Mourad giovane calciatore. E’ il secondo accosciato da sinistra.

“Avendoli vissuti entrambi quali ritieni che siano le somiglianze e le differenze tra il mondo del calcio e quello del vino?”

“Credo che si assomiglino parecchio! Nel calcio per essere un professionista devi imparare a conoscere l’ambiente, i tuoi compagni, i tifosi, la città che ti accoglie, che viene a sostenerti la domenica. Devi fare tutto seriamente: allenarti, vivere da sportivo e soprattutto quando stai in campo devi essere sempre molto concentrato e pronto, la tua prestazione dipende da te e anche quella dei tuoi compagni può risentirne se tu non sei al massimo. Anche per lavorare nel vino a certi livelli, bisogna conoscere perfettamente il contesto di riferimento, ovvero il terroir per sintetizzare con una parola ciò che voglio dire, devi studiare ed applicarti moltissimo. Devi ottenere la fiducia dei tuoi collaboratori, della proprietà, ma anche quella dei consumatori e degli appassionati che sono un po’ come i tuoi tifosi. In entrambi questi mondi poi, anche se oggi si vuole raggiungere l’eccellenza in poco tempo, per provare ad ottenere grandi risultati occorre tempo, progettualità, pianificazione e grandi investimenti. Infine, direi che entrambi convivono con una grande alea, un rischio che non puoi azzerare mai del tutto: basta un infortunio in allenamento o una gelata di primavera per mandare all’aria un’intera stagione. Se devo pensare ad una differenza probabilmente è l’impatto e la risonanza mediatica che il calcio ha saputo raggiungere e di conseguenza anche i valori economici che sa muovere. Basti pensare agli stipendi di questi ragazzi e degli allenatori più quotati.Ecco al prossimo proprietario/produttore potrei dirgli: “Ehi guarda che io sono come un coach della serie A!” (sorride).
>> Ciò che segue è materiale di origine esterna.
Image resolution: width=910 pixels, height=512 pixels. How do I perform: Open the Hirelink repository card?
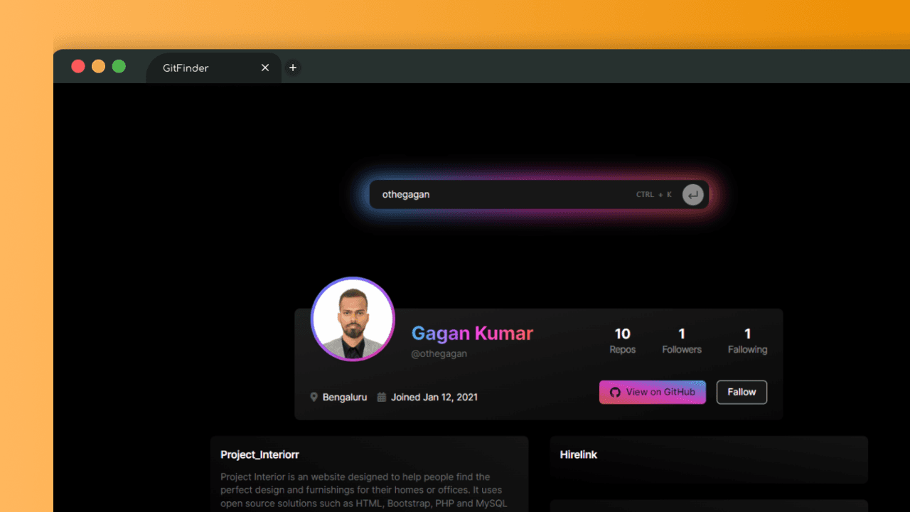[x=708, y=459]
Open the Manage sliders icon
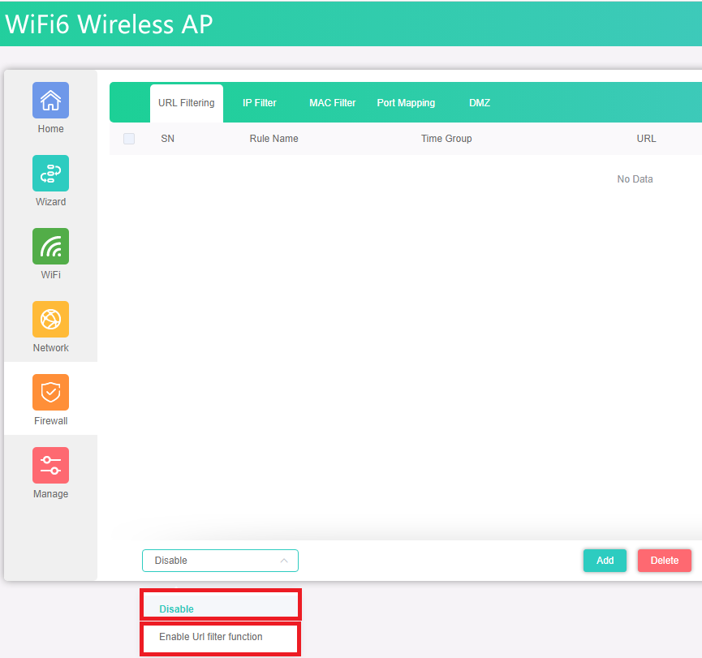The height and width of the screenshot is (658, 702). 50,466
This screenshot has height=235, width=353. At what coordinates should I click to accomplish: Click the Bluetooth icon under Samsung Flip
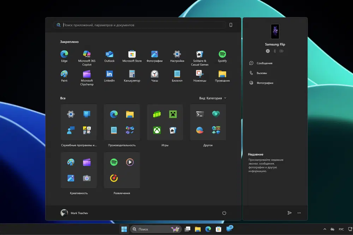275,51
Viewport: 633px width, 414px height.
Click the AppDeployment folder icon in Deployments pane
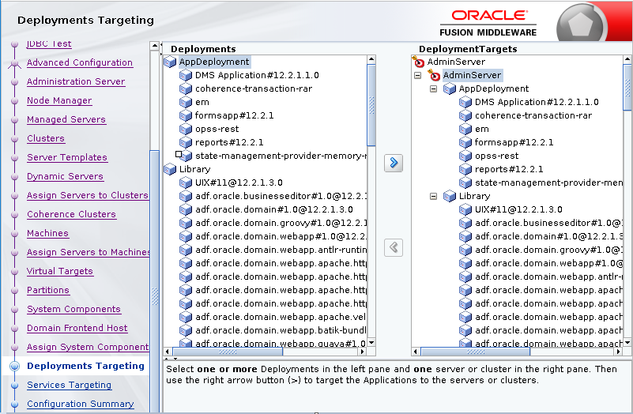coord(170,62)
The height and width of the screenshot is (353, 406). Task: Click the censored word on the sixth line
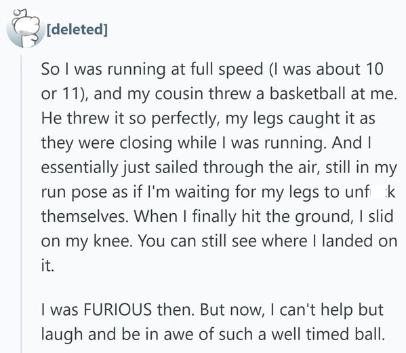(x=370, y=192)
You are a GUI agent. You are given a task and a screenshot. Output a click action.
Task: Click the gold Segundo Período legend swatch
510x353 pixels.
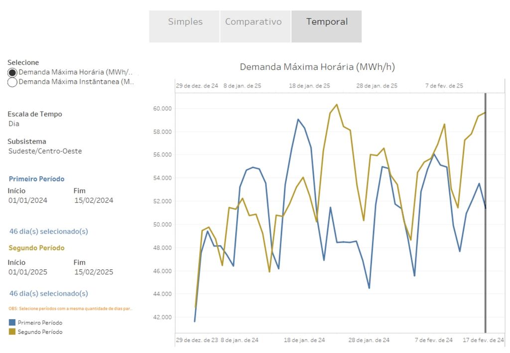click(12, 332)
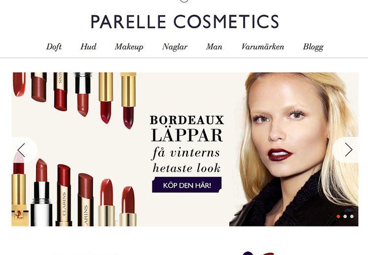Open the Doft menu
This screenshot has width=368, height=255.
(x=54, y=47)
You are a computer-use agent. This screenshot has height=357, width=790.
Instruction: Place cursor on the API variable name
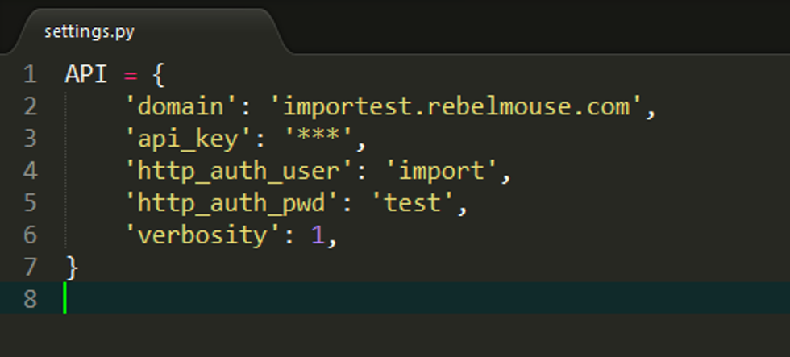coord(85,75)
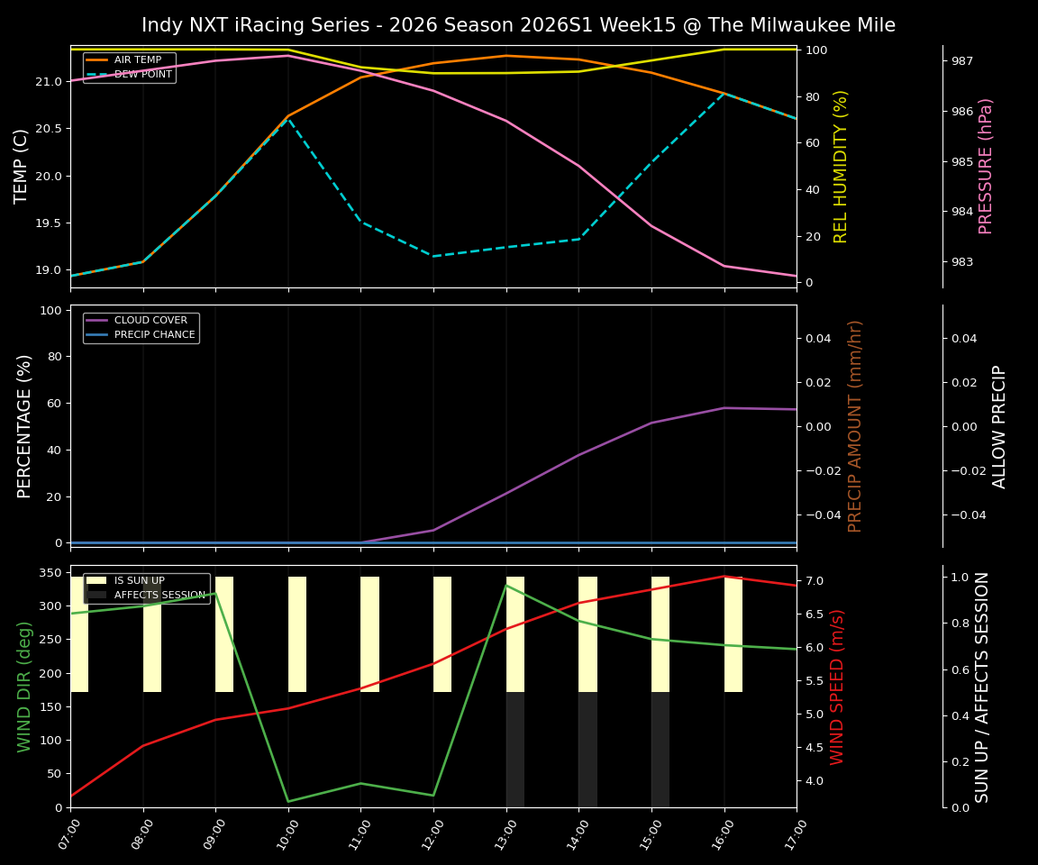Click the chart title mentioning Milwaukee Mile
The width and height of the screenshot is (1038, 865).
[519, 25]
Il nostro tempo è terminato, ringrazio questo ragazzo franco-algerino, cresciuto in Francia, che si è fatto uomo in Italia, produce vini kosher, ama la tradizione bordolese, il fascino del made in Italy e guarda ad Est accettando la sfida di quelle terre oggi molto ambite, con in mano un bicchiere sempre mezzo pieno…di buon vino!